Block 34 covers 6400 square kilometers and is located in the Kafue Trough approximately 150 kilometers southwest of the capital Lusaka. This area has had no previous hydrocarbon exploration and may form a part of the southwestern extension of the productive East African rift system.
History of Oil and Gas Exploration in Zambia
Regional aeromagnetic data were acquired in 1984 in addition to a limited geological study. In 1984 a Landsat interpretation was completed by Earth Satellite Corporation and between 1984 and 1985 a gravity survey was undertaken by Geoterrex. From a petroleum standpoint the aeromagnetic survey has identified the extensive sedimentary basins that are present under the regional Kalahari sands. The first exploration program carried out by an oil company was in the Luangwa Basin by Placid Oil in 1986. This work included the acquisition of gravity data, 2D seismic data, photo geology, geochemistry, Landsat information and field sampling.

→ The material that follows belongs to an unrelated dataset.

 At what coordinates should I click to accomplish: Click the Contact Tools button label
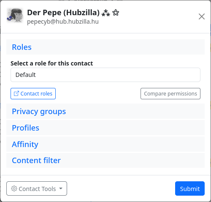37,189
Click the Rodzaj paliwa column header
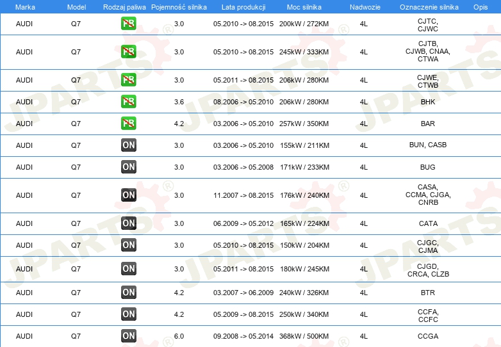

Between 1987 and 1988 Placid Oil drilled two wells on their concession A in the Luangwa Basin. The wells, Chama-1 and the Luangwa-1 (2710m), failed to find hydrocarbons mainly because they did not penetrate the prospective Lower Karoo formations. These wells did, however, provide valuable information on the sub-surface geology of the area. Placid Oil also acquired gravity and limited seismic data on Block C in the Kafue Trough area in 1986. They relinquished this Block in 1988. The remaining basins in Zambia are unexplored for oil and gas.